US Sen. Lisa Murkowski, (R-Alaska), last week, introduced the American Mineral Security Act of 2015, a bill that promises “to prevent future mineral supply shocks and boost the competitiveness of our energy, defense, electronics, medical, and manufacturing industries.”
The AMSA would require that the director of the US Geological Survey establish a list of minerals critical to the American economy and provide a comprehensive set of policies to address issues associated with their discovery, production, use, and reuse.
It also would require that the federal government establish a methodology for the designation of critical minerals, based on potential supply disruptions and the importance of their use, and require the list to be reviewed and updated at least every two years.
There are also changes in permitting, the Federal Register process and the bill would extend an executive order issued by President Obama in 2012, regarding the permitting of important infrastructure projects, to mines that produce critical minerals and critical mineral manufacturing projects.
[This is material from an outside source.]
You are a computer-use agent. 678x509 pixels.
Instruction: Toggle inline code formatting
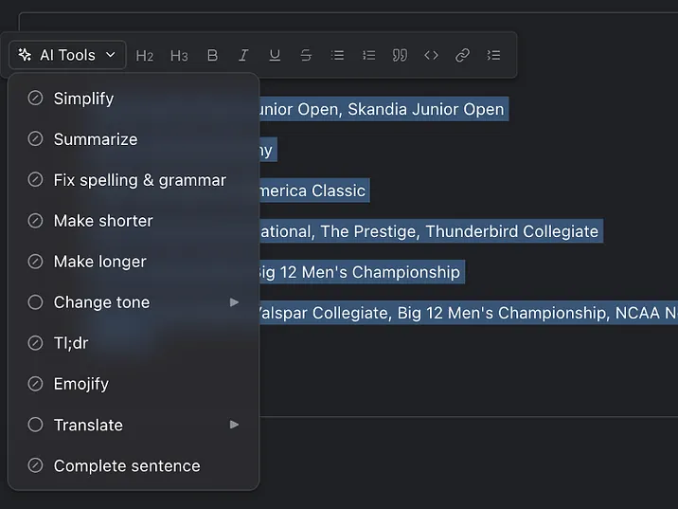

The full bill is available online at the Senate website.
Murkowski, the Chairwoman and top Republican on the Senate Energy and Natural Resources Committee, has for years been pushing a broad mining reform package, which had languished in the Democratic-controlled Senate. While the AMSA would be a much more sweeping reform of several hurdles that face domestic miners, Murkowski and a bipartisan coalition of like-minded lawmakers mostly from natural resource-rich states have managed to pass some rare earth mining measures in recent years through broader legislation, including riders calling on the Department of Defense to study its needs for the high-tech elements. They have also funded the Department of Energy‘s Ames research hub.
“Our foreign mineral dependence is a serious challenge, decades in the making,” Murkowksi said in a statement, “and we urgently need to reform federal policies all along the supply chain.”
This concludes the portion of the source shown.